Start of Dataset

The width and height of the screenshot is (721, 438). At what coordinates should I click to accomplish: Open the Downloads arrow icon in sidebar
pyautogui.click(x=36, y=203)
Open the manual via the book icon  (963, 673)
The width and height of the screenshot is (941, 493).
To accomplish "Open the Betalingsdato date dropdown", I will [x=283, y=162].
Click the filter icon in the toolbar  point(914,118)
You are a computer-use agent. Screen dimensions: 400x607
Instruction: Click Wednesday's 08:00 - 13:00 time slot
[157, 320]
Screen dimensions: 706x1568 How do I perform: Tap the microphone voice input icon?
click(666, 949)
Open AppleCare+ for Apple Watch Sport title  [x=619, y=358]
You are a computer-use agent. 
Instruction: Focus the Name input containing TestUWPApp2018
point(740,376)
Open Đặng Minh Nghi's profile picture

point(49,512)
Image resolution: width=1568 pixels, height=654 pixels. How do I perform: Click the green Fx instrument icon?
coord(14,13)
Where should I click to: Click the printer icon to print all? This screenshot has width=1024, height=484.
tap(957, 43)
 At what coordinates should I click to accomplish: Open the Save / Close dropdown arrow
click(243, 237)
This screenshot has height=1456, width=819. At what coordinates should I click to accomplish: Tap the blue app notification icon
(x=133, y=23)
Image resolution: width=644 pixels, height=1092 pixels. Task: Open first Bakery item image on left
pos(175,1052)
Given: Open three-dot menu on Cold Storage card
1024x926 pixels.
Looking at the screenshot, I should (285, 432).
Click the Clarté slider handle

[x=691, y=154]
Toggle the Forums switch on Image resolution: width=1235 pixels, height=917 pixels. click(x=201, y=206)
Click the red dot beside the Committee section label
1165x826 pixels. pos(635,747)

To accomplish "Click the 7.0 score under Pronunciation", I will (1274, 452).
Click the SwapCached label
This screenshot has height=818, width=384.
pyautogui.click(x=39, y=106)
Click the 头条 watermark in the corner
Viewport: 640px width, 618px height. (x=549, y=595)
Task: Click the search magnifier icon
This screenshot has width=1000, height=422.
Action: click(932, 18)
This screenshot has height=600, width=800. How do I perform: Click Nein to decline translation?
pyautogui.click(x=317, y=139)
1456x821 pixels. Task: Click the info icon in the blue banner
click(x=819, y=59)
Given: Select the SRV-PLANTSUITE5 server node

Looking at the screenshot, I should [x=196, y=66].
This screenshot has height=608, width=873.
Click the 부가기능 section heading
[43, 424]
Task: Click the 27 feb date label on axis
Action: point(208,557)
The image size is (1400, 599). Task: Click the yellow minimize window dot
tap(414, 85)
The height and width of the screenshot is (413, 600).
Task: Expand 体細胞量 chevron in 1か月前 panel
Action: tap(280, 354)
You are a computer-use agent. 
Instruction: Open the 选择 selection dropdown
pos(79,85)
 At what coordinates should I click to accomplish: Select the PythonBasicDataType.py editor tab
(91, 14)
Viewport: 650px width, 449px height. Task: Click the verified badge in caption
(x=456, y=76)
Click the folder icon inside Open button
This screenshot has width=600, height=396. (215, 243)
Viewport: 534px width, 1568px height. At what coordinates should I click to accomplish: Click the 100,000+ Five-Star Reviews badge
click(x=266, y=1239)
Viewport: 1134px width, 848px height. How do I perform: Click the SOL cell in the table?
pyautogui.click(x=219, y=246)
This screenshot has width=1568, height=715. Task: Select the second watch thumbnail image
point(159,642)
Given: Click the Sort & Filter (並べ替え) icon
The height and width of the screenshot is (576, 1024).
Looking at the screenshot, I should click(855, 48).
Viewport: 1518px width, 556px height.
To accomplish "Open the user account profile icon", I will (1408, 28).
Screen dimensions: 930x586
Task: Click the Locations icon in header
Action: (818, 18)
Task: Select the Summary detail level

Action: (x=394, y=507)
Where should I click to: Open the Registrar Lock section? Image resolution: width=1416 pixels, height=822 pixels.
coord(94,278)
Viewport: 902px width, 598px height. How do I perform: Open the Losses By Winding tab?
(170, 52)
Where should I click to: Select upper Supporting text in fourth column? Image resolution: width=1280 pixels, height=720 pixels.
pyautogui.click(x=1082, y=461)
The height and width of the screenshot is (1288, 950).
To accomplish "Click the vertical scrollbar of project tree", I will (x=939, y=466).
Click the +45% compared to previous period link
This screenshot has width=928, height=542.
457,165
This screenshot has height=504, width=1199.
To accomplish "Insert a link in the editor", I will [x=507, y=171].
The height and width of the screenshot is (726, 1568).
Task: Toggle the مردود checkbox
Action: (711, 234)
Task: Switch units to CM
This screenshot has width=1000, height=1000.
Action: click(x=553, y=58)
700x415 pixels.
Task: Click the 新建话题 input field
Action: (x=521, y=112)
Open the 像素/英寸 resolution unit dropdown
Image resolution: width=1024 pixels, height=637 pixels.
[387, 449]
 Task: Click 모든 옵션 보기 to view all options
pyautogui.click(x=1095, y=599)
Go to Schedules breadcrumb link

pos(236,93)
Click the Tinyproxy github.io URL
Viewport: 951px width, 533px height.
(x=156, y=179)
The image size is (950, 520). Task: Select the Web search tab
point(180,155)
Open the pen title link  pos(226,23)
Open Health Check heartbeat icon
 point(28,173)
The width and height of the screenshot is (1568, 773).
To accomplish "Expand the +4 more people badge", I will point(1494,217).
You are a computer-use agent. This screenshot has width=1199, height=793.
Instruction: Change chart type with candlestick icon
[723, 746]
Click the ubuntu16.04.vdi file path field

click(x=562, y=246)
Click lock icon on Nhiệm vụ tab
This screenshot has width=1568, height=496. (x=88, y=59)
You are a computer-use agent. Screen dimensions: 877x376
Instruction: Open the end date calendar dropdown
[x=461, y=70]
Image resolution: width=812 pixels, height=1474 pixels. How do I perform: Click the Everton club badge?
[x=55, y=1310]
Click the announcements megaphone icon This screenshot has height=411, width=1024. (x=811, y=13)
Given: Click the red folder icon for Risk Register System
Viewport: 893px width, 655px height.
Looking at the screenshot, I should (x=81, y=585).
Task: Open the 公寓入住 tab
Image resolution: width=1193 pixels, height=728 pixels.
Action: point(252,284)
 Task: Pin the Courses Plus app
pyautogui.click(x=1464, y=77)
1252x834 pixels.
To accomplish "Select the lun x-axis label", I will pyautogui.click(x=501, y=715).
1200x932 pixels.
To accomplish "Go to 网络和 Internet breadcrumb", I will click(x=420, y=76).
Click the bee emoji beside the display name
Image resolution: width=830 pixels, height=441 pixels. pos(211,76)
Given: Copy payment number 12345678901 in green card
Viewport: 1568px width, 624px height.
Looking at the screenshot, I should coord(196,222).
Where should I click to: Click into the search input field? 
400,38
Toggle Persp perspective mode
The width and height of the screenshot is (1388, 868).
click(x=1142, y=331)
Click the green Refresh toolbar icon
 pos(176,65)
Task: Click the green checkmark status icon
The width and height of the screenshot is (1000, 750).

End of Dataset

[What is being asked]: Each of the records above is to be reproduced word for word.

[Response]:
The width and height of the screenshot is (721, 438). At what coordinates should I click to accomplish: Open the Downloads arrow icon in sidebar
pyautogui.click(x=36, y=203)
Open the manual via the book icon  (963, 673)
The width and height of the screenshot is (941, 493).
To accomplish "Open the Betalingsdato date dropdown", I will [x=283, y=162].
Click the filter icon in the toolbar  point(914,118)
You are a computer-use agent. Screen dimensions: 400x607
Instruction: Click Wednesday's 08:00 - 13:00 time slot
[157, 320]
Screen dimensions: 706x1568 How do I perform: Tap the microphone voice input icon?
click(666, 949)
Open AppleCare+ for Apple Watch Sport title  [x=619, y=358]
You are a computer-use agent. 
Instruction: Focus the Name input containing TestUWPApp2018
point(740,376)
Open Đặng Minh Nghi's profile picture

point(49,512)
Image resolution: width=1568 pixels, height=654 pixels. How do I perform: Click the green Fx instrument icon?
coord(14,13)
Where should I click to: Click the printer icon to print all? This screenshot has width=1024, height=484.
tap(957, 43)
 At what coordinates should I click to accomplish: Open the Save / Close dropdown arrow
click(243, 237)
This screenshot has height=1456, width=819. At what coordinates should I click to accomplish: Tap the blue app notification icon
(x=133, y=23)
Image resolution: width=644 pixels, height=1092 pixels. Task: Open first Bakery item image on left
pos(175,1052)
Given: Open three-dot menu on Cold Storage card
1024x926 pixels.
Looking at the screenshot, I should (285, 432).
Click the Clarté slider handle

[x=691, y=154]
Toggle the Forums switch on Image resolution: width=1235 pixels, height=917 pixels. click(x=201, y=206)
Click the red dot beside the Committee section label
1165x826 pixels. pos(635,747)

To accomplish "Click the 7.0 score under Pronunciation", I will (1274, 452).
Click the SwapCached label
This screenshot has height=818, width=384.
pyautogui.click(x=39, y=106)
Click the 头条 watermark in the corner
Viewport: 640px width, 618px height. (x=549, y=595)
Task: Click the search magnifier icon
This screenshot has width=1000, height=422.
Action: click(932, 18)
This screenshot has height=600, width=800. How do I perform: Click Nein to decline translation?
pyautogui.click(x=317, y=139)
1456x821 pixels. Task: Click the info icon in the blue banner
click(x=819, y=59)
Given: Select the SRV-PLANTSUITE5 server node

Looking at the screenshot, I should [x=196, y=66].
This screenshot has height=608, width=873.
Click the 부가기능 section heading
[43, 424]
Task: Click the 27 feb date label on axis
Action: point(208,557)
The image size is (1400, 599). Task: Click the yellow minimize window dot
tap(414, 85)
The height and width of the screenshot is (413, 600).
Task: Expand 体細胞量 chevron in 1か月前 panel
Action: tap(280, 354)
You are a computer-use agent. 
Instruction: Open the 选择 selection dropdown
pos(79,85)
 At what coordinates should I click to accomplish: Select the PythonBasicDataType.py editor tab
(91, 14)
Viewport: 650px width, 449px height. Task: Click the verified badge in caption
(x=456, y=76)
Click the folder icon inside Open button
This screenshot has width=600, height=396. (215, 243)
Viewport: 534px width, 1568px height. At what coordinates should I click to accomplish: Click the 100,000+ Five-Star Reviews badge
click(x=266, y=1239)
Viewport: 1134px width, 848px height. How do I perform: Click the SOL cell in the table?
pyautogui.click(x=219, y=246)
This screenshot has width=1568, height=715. Task: Select the second watch thumbnail image
point(159,642)
Given: Click the Sort & Filter (並べ替え) icon
The height and width of the screenshot is (576, 1024).
Looking at the screenshot, I should click(855, 48).
Viewport: 1518px width, 556px height.
To accomplish "Open the user account profile icon", I will (1408, 28).
Screen dimensions: 930x586
Task: Click the Locations icon in header
Action: (818, 18)
Task: Select the Summary detail level

Action: (x=394, y=507)
Where should I click to: Open the Registrar Lock section? Image resolution: width=1416 pixels, height=822 pixels.
coord(94,278)
Viewport: 902px width, 598px height. How do I perform: Open the Losses By Winding tab?
(170, 52)
Where should I click to: Select upper Supporting text in fourth column? Image resolution: width=1280 pixels, height=720 pixels.
pyautogui.click(x=1082, y=461)
The height and width of the screenshot is (1288, 950).
To accomplish "Click the vertical scrollbar of project tree", I will (x=939, y=466).
Click the +45% compared to previous period link
This screenshot has width=928, height=542.
457,165
This screenshot has height=504, width=1199.
To accomplish "Insert a link in the editor", I will [x=507, y=171].
The height and width of the screenshot is (726, 1568).
Task: Toggle the مردود checkbox
Action: (711, 234)
Task: Switch units to CM
This screenshot has width=1000, height=1000.
Action: click(x=553, y=58)
700x415 pixels.
Task: Click the 新建话题 input field
Action: (x=521, y=112)
Open the 像素/英寸 resolution unit dropdown
Image resolution: width=1024 pixels, height=637 pixels.
[387, 449]
 Task: Click 모든 옵션 보기 to view all options
pyautogui.click(x=1095, y=599)
Go to Schedules breadcrumb link

pos(236,93)
Click the Tinyproxy github.io URL
Viewport: 951px width, 533px height.
(x=156, y=179)
The image size is (950, 520). Task: Select the Web search tab
point(180,155)
Open the pen title link  pos(226,23)
Open Health Check heartbeat icon
 point(28,173)
The width and height of the screenshot is (1568, 773).
To accomplish "Expand the +4 more people badge", I will point(1494,217).
You are a computer-use agent. This screenshot has width=1199, height=793.
Instruction: Change chart type with candlestick icon
[723, 746]
Click the ubuntu16.04.vdi file path field

click(x=562, y=246)
Click lock icon on Nhiệm vụ tab
This screenshot has width=1568, height=496. (x=88, y=59)
You are a computer-use agent. Screen dimensions: 877x376
Instruction: Open the end date calendar dropdown
[x=461, y=70]
Image resolution: width=812 pixels, height=1474 pixels. How do I perform: Click the Everton club badge?
[x=55, y=1310]
Click the announcements megaphone icon This screenshot has height=411, width=1024. (x=811, y=13)
Given: Click the red folder icon for Risk Register System
Viewport: 893px width, 655px height.
Looking at the screenshot, I should (x=81, y=585).
Task: Open the 公寓入住 tab
Image resolution: width=1193 pixels, height=728 pixels.
Action: point(252,284)
 Task: Pin the Courses Plus app
pyautogui.click(x=1464, y=77)
1252x834 pixels.
To accomplish "Select the lun x-axis label", I will pyautogui.click(x=501, y=715).
1200x932 pixels.
To accomplish "Go to 网络和 Internet breadcrumb", I will click(x=420, y=76).
Click the bee emoji beside the display name
Image resolution: width=830 pixels, height=441 pixels. pos(211,76)
Given: Copy payment number 12345678901 in green card
Viewport: 1568px width, 624px height.
Looking at the screenshot, I should coord(196,222).
Where should I click to: Click into the search input field? 
400,38
Toggle Persp perspective mode
The width and height of the screenshot is (1388, 868).
click(x=1142, y=331)
Click the green Refresh toolbar icon
 pos(176,65)
Task: Click the green checkmark status icon
The width and height of the screenshot is (1000, 750).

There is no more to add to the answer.